3

I'm looking for a function to get the original mapping table of factor variable. I import an Rdata file. I've got a factor variable named "FactVar". I know the mapping table for "FactVar" is as follows:

"010025" -> city1
"015146" -> city2
"048017" -> city3
"082053" -> city4

In my dataframe the "FactVar" data are as follows (first 5 cases):

1: city1
2: city3
3: city4
4: city1
5: city3

So, no "city2" in my df. Which function can I use to get the original mapping table? is it available in my Rdata file?

Thank you

EDIT: I try to clarify my question with a better example. I have a survey question with the following possible answers:

1: "Yes"
2: "No"
8: "Don't Know"
9: "Not Applicable"

I create a factor variable "FactVar":

Var <- c(1,2,1,2,2,2,1,8,1,2)
FactVar <- factor(Var, levels=c(1,2,8,9), labels=c("Yes", "No", "Don't Know", "Not Applicable")

As you see, in my Rdata file I've got a factor variable where no data are linked to the level "Not Applicable". How can I get the original mapping table as in my survey question?

Ronak Shah
  • 377,200
  • 20
  • 156
  • 213
Scido
  • 63
  • 5

5 Answers5

3

The answer, I think, is "no." I don't have any explicit information to back this up, but even poring over the documentation for factor and related functions I don't see any way to recover the original levels, unless you store them separately (e.g. as an attribute, or saving the original function call) when the factor is created.

Frankly I think this is somewhat of an oversight in the design of the program, and while it's definitely somewhat of an edge case (I've never thought about it before), I'm going to put a bounty on this question and hope that it gets the attention of Dirk Eddelbuettel or one of the other R gurus.

Edit: I don't see the "add bounty" button. Maybe it'll show up in a few days (and hopefully I remember).

shadowtalker
  • 12,529
  • 3
  • 53
  • 96
  • I'm interested in the answer as well.

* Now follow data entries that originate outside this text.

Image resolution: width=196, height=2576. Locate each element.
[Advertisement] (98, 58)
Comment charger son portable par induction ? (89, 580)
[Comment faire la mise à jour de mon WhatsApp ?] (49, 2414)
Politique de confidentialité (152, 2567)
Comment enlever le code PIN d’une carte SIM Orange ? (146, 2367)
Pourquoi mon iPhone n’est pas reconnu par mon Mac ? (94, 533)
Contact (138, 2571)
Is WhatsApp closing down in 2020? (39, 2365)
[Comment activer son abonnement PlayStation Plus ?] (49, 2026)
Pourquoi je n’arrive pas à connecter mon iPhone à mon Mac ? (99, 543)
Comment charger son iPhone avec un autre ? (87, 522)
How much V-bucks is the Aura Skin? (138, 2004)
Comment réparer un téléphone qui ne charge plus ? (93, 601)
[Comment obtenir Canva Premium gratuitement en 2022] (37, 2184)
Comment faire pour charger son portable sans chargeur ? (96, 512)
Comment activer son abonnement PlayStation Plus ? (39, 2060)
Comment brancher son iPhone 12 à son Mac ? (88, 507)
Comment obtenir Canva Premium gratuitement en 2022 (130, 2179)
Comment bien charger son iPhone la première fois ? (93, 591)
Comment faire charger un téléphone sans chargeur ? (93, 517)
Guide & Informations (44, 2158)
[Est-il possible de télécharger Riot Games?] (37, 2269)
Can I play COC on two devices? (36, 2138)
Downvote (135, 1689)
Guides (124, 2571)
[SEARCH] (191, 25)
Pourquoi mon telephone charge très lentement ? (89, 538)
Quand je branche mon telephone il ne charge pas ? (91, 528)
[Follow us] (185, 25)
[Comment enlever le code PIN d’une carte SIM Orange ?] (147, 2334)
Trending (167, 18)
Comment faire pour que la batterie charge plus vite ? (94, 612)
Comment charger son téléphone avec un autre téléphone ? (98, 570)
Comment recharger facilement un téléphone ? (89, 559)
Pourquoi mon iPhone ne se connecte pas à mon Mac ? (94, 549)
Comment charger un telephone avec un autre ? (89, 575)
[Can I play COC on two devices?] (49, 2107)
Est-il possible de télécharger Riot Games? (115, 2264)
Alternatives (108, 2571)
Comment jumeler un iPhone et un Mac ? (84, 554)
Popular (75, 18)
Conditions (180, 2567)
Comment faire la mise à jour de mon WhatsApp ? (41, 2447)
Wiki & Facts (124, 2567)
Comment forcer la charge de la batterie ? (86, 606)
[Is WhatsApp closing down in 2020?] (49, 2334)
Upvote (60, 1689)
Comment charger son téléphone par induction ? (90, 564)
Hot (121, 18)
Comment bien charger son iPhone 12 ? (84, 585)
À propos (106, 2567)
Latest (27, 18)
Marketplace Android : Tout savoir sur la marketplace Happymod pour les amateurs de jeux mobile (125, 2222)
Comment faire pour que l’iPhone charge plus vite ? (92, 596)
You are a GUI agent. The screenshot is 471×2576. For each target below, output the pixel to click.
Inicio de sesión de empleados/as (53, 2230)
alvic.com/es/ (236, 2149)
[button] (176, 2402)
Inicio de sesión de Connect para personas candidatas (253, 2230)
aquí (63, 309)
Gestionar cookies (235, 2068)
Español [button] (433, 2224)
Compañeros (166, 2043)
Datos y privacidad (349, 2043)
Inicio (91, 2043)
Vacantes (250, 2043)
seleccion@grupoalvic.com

It seems that, for example, if you want to turn a variable into a labelled factor AND keep the original data, you have to create a new variable. – teppo Dec 22 '21 at 19:38
1

I had this question before, which was answered here: How to access actual internal factor lookup hashtable in R

Sorry I don't have enough reputation to put this in comments.

Community
  • 1
  • 1
Allen Wang
  • 2,426
  • 2
  • 24
  • 48
  • Sorry @Allen, but it doesn't resolve my question. I tried with my example: `.levels <- levels(FactVar)`, `h <- hash(keys = .levels,values = seq_along(.levels))` and the result is:` containing 4 key-value pair(s). Don't Know : 3 No : 2 Not Applicable : 4 Yes : 1` I think @ssdecontrol is right, so far there's no way the get the original mapping table... – Scido Oct 06 '15 at 10:23
0
str(FactVar)

will give you back the mapping between the levels and their labels like this:

FactVar <- factor(Var, levels=c(1,2,8,9), labels=c("Yes", "No", "Don't Know", "Not Applicable

and will include the labels and levels of unused factors.

Greg Thatcher
  • 1,303
  • 20
  • 29
  • 1
    Sorry @Greg but I got something different: `Factor w/ 4 levels "Yes","No","Don't Know",..: 1 2 1 2 2 2 1 3 1 2`. Maybe should I add some attributes? Thanks – Scido Oct 15 '15 at 10:13
0

I have a slightly different problem, but based on, for example, shadowtalker's answer, I think the answer is the same: you cannot get the association.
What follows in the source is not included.